Helping gopher tortoises to thrive isn't just good news for tortoises; it also means good news for hundreds of other species that depend in big and small ways on the tortoise in its role as a keystone species. “They are called a ‘keystone species’ because more than 350 other animals — like owls, snakes, foxes, toads, skunks, and lizards — use gopher tortoise burrows to shelter from the heat, fires, and predators,” says Kurt Buhlmann, Senior Research Associate at the University of Georgia’s Savannah River Ecology Laboratory. Gopher tortoises spend most of their lives in burrows that can be more than 20-feet long and eight-feet deep.
Forestland Stewards Partnership grants are helping gopher tortoises and their habitat by supporting collaboration between The Longleaf Alliance, the University of Georgia’s Savannah River Ecology Laboratory, and the South Carolina Department of Natural Resources. These organizations are augmenting and restoring gopher tortoise populations through a technique called “head-starting.” About 350 eggs have been collected from wild populations to hatch in captivity. Hatchling tortoises are reared indoors for one year to achieve larger body sizes than would occur naturally, and thus become more resistant to predation. This gives tortoises a greater chance to survive, and eventually become subadults.
Head-starting increases survival
“Hatchling tortoises have naturally low survival in the wild. Raccoons, coyotes, and other predators often eat tortoise eggs and hatchlings, and mortality rates can be as high as 95%,” says Lisa Lord, Conservation Programs Director at The Longleaf Alliance. “The head-started juveniles are about a year old — but the size of wild 3-to-4-year-olds — when released back into well-managed longleaf pine habitat. The juveniles are released in a 1.5-acre pen to minimize wandering, help establish fidelity to the site, and increase their chances of staying in the area when the pen walls are removed.”
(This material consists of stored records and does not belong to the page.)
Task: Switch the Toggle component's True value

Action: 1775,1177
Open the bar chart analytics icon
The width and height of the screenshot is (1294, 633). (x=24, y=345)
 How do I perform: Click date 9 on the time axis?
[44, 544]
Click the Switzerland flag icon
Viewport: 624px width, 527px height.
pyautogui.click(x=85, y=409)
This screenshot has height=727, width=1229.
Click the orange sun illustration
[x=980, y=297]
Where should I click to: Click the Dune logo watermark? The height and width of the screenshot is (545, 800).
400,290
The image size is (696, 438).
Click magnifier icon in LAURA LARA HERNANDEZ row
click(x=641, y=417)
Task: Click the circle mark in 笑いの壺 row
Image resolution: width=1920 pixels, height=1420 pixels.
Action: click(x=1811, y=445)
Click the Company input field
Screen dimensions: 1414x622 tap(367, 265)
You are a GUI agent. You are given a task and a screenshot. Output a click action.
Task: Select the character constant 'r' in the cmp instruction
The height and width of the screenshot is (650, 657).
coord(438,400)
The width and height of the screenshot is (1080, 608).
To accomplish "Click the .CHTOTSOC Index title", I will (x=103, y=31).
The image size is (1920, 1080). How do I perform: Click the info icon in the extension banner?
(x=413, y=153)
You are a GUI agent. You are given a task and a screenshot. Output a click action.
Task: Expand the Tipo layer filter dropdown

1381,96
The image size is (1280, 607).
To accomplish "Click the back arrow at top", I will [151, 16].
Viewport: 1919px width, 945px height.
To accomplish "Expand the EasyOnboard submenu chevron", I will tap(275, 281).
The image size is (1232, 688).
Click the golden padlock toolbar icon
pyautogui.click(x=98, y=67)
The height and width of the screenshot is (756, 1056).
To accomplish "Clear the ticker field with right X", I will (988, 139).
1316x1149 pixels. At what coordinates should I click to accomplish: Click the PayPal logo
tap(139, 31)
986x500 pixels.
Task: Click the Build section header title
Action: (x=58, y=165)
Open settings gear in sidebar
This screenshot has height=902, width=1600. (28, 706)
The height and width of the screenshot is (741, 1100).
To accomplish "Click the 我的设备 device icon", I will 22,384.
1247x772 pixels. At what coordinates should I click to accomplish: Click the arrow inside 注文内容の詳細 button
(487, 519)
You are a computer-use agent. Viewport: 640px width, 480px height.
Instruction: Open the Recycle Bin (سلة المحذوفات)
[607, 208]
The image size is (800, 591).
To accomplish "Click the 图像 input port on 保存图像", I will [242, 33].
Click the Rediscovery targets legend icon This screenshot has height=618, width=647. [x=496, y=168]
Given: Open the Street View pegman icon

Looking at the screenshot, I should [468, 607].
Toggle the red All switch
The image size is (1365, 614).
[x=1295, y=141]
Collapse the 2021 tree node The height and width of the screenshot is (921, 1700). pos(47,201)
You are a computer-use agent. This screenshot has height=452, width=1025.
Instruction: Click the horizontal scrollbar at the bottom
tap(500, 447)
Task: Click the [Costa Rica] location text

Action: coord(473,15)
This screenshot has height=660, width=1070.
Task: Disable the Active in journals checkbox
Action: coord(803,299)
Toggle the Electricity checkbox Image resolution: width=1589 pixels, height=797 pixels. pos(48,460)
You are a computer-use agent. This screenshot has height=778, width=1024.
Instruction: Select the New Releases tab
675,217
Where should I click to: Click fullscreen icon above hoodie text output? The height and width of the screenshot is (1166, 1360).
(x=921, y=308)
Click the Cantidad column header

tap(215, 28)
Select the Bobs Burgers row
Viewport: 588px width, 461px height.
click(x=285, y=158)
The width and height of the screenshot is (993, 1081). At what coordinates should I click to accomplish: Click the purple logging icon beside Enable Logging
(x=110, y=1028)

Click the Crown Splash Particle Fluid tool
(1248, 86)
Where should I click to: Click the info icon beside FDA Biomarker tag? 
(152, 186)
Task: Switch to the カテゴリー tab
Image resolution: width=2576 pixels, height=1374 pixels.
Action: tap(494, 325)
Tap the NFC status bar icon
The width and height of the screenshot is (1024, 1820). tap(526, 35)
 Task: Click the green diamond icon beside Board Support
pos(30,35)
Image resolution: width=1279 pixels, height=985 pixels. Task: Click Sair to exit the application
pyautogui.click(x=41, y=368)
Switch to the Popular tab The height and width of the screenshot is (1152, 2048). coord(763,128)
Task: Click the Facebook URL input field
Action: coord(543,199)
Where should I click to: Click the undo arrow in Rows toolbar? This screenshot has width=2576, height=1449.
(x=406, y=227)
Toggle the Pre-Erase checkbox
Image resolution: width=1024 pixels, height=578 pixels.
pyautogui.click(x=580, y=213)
Gopher tortoise habitat covers the coastal plain from South Carolina through Florida to southeastern Louisiana, mostly in longleaf pine savanna habitats. The gopher tortoise is federally listed as threatened under the Endangered Species Act (ESA) in the western portion of its range (from Louisiana, east to the Mobile River in Alabama).
The U.S. Fish and Wildlife Service, the agency responsible for assessing the potential listing of species as threatened or endangered under the ESA, issued a decision in October 2022 announcing that the eastern population of the gopher tortoise (east of the Mobile and Tombigbee rivers in Alabama, Georgia, Florida, and South Carolina) did not warrant federal listing as threatened. The agency cited the collective work of the U.S. Fish and Wildlife Service and other federal agencies, state agencies, nongovernmental organizations, and private landowners to restore, maintain, and protect longleaf pine habitat and head-starting efforts like the one in South Carolina as contributing to their decision.
Private landowners help gopher tortoises by caring for longleaf pine habitats, including by using prescribed burning
Longleaf pine forests and savannas are fire-adapted, meaning they depend on periodic burning to thrive. They also make up one of North America’s most biodiverse forest ecosystems and are home to countless rare species, especially when they have open canopies and diverse ground cover. Longleaf pine once covered an estimated 90 million acres across the southeast but now covers only about 5.2 million acres. The diminished forest is a significant contributor to the decline in gopher tortoise populations.
The decline in longleaf pine forests means the other critical piece supporting the head-start program is having enough restored longleaf habitat for the gopher tortoise to return to. More than 80% of potential tortoise habitat is privately owned, with the rest controlled by local, state, federal, or conservation organizations.
“We have educational and cost-sharing programs to help landowners restore and conserve the longleaf pine ecosystem, which also helps gopher tortoises. A big focus is teaching landowners to use prescribed burning, which also maintains the ground cover that tortoises need to thrive,” Lord says.
The Longleaf Alliance’s Longleaf Academy Program prepares private landowners and natural resource professionals to manage, restore, and enhance longleaf pine ecosystems through techniques like prescribed fire. The Academy Program includes Fire and Longleaf 201, a three-day course that teaches people how to maintain their longleaf stands with fire.
Coming together for the gopher tortoise
Improving and sustaining gopher tortoise populations takes a multi-faceted approach — from restoring and maintaining longleaf habitat with prescribed fire to giving young tortoises a head-start in the wild. The efforts of partners like The Longleaf Alliance to rally public agencies, private organizations and landowners around this important work is critical to ensuring the gopher tortoise and the many other species that live in the longleaf pine ecosystem can thrive.